127. EPIGENETIC REPROGRAMMING IN ZYGOTES INVOLVES THE GLOBAL CYTOSINE DEMETHYLATION OF BOTH THE PATERNAL AND MATERNAL GENOMES

Abstract

Epigenetic reprogramming is essential for normal development and has been held to occur in a different manner for the paternally and maternally inherited genomes. The current paradigm implicates active global demethylation of the paternal pronucleus soon after fertlization, but passive demethylation of maternally-derived genome over many cell-cycles. This parent-of-origin difference has been difficult to reconcile with other biological processes prompting us to re-examine this evidence.
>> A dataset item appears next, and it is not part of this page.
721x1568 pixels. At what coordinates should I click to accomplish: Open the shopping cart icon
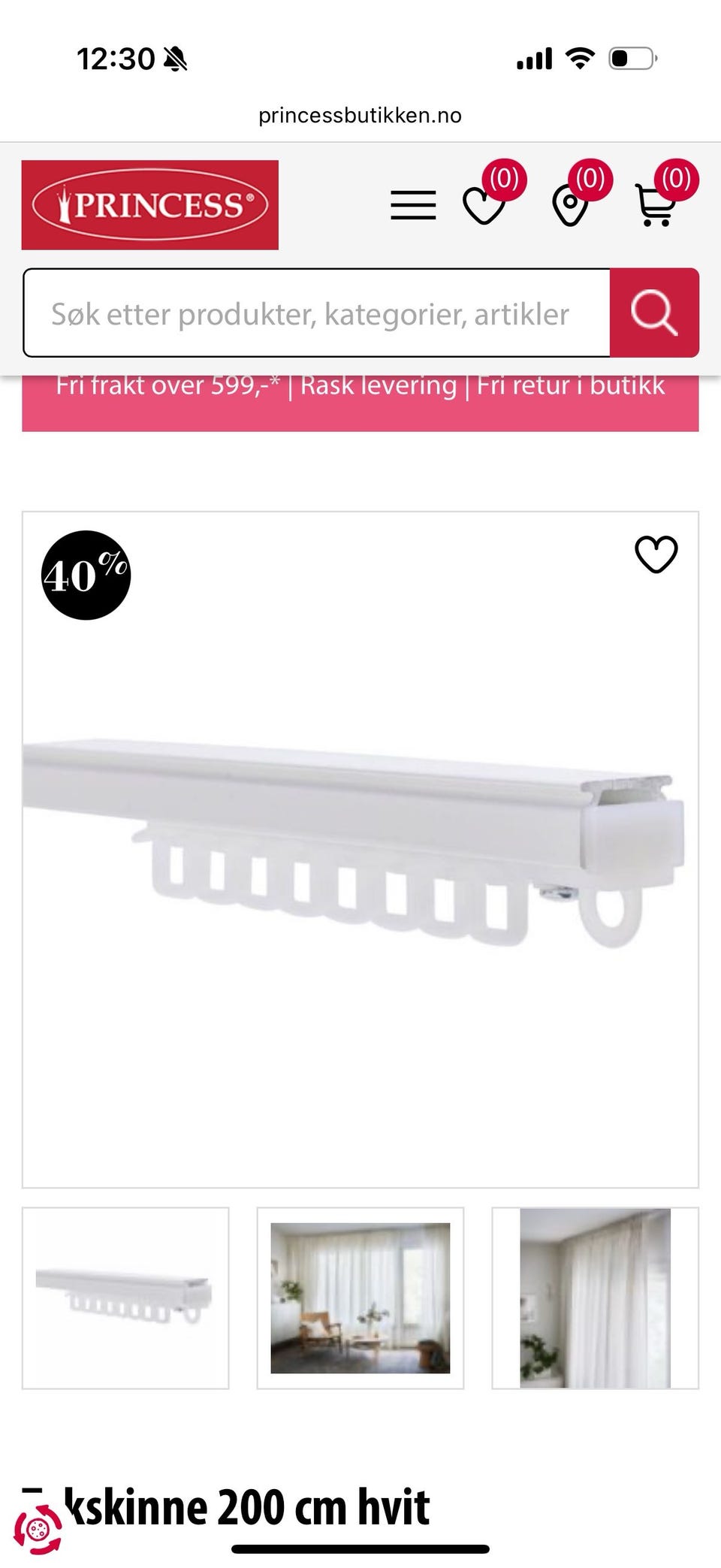point(655,206)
DNA methylation levels were examined in mouse zygotes by immunolocalization with methylcytosine specific antibodies. Zygotes were isolated from the oviduct at times after hCG and staged for pronuclei maturity (PN1-5, least to most mature) or metaphase commencement. We found methylation levels to be high in PN1-2 stage pronuclei but then progressively declined. By PN5 stage methylcytosine staining was greatly diminished. Yet, contrary to the current paradigm, demethylation generally occurred in both the male and female pronucleus. We found no methylcytosine staining in any metaphase chromosomes. The contrast of our results with those widely cited prompted us to review the methodology previously used. In previous studies zygotes that had been collected after fertilization and then cultured in vitro, or produced by IVF and then cultured were used. When we prepared zygotes by these methods we found that many PN5-stage cultured zygotes displayed relatively more demethylation of the male pronucleus than the female. When zygotes were generated by IVF this asynchrony was further exacerbated. In contrast to the zygotes collected directly from the reproductive tract, metaphase chromosomes in cultured post-syngamal zygotes commonly showed extensive methylcytosine staining. Our results show that the normal process of epigenetic reprogramming in the mouse involves global demethylation of both the paternal and maternal genomes. This was variably perturbed (particularly in the female pronucleus) by IVF and zygote culture.